The mere fact that the economic situation is now worse than what it was when Mnangagwa came in through a military coup after toppling his failed predecessor Robert Mugabe in November 2017 speaks volumes about this administration’s incompetence and failures.
Broadly speaking, the problem is lack of leadership, policy incoherence and lack of delivery capacity. Mnangagwa’s regime came in without a plan and they still do not really have one.
Already reeling from renewed company closures, job losses, low production and falling aggregate demand, liquidity crunch, cash shortages, currency volatility, rising inflation, shrinking disposable incomes and collapsing purchasing power, the economy is sinking deeper. This has fuelled poverty and suffering. However, it is the power crisis which highlights the chaos the most. The power crisis has been prompted by foreign currency shortages, recurrent breakdown of aged equipment, debt and arrears, drought and cuts on imported supplies. Zimbabwe imports additional electricity from neighbouring Mozambique and South Africa. But owing to acute forex shortages, the country has failed to pays its arrears of about US$83 million. This has resulted in drastic cuts in supplies and shortages.

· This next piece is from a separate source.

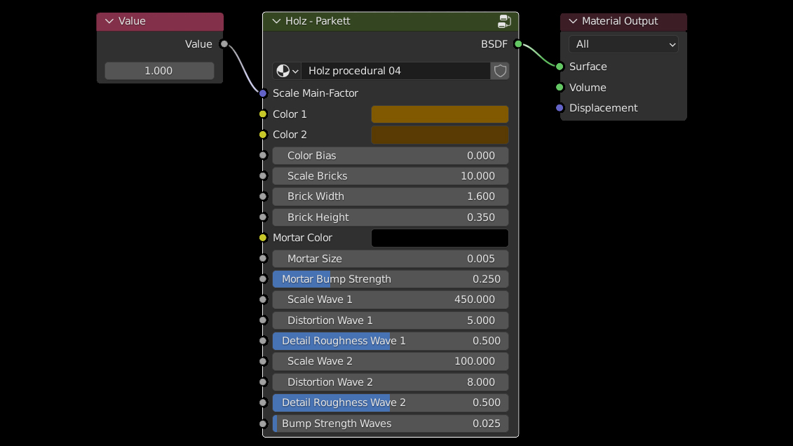This screenshot has width=793, height=446.
Task: Click the Scale Bricks value field
Action: [x=391, y=176]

South Africa’s power utility, Eskom, cut supplies to Zimbabwe from 450 megawatts to a mere 50 megawatts. Government recently paid a paltry US$10 million to Eskom to help facilitate talks for supplies to be restored. Zimbabwe, which has not invested enough in electricity generation infrastructure over the years, produces about 900 megawatts against a capacity of 1 800 megawatts. Due to the shortages, rolling load-shedding and power cuts of up to 18 hours a day have become commonplace.
Generators are now being used by individuals and companies to power their activities. As a result, Zimbabwe’s economy — ravaged by inflation scaling 175,6% — is slowly but surely grinding to a halt. Industry, already operating at half its installed capacity and reeling from inefficiencies associated with antiquated equipment and costly production, is becoming even less competitive and in some cases shutting down. The power outages have dramatically increased the cost of doing business, either making companies suffer huge losses or pass the burden to consumers — stoking inflation.
Power outages derail economic growth and are a disincentive to investment. Experts estimate that the power cuts may reduce economic growth by between 2% and 4%. This will spell disaster for an economy already deep in recession.
Mnangagwa’s government must stop misleading the nation on the economy, accept the problems and seek help through an inclusive negotiated settlement which involves Zimbabweans in their political, social and cultural diversity.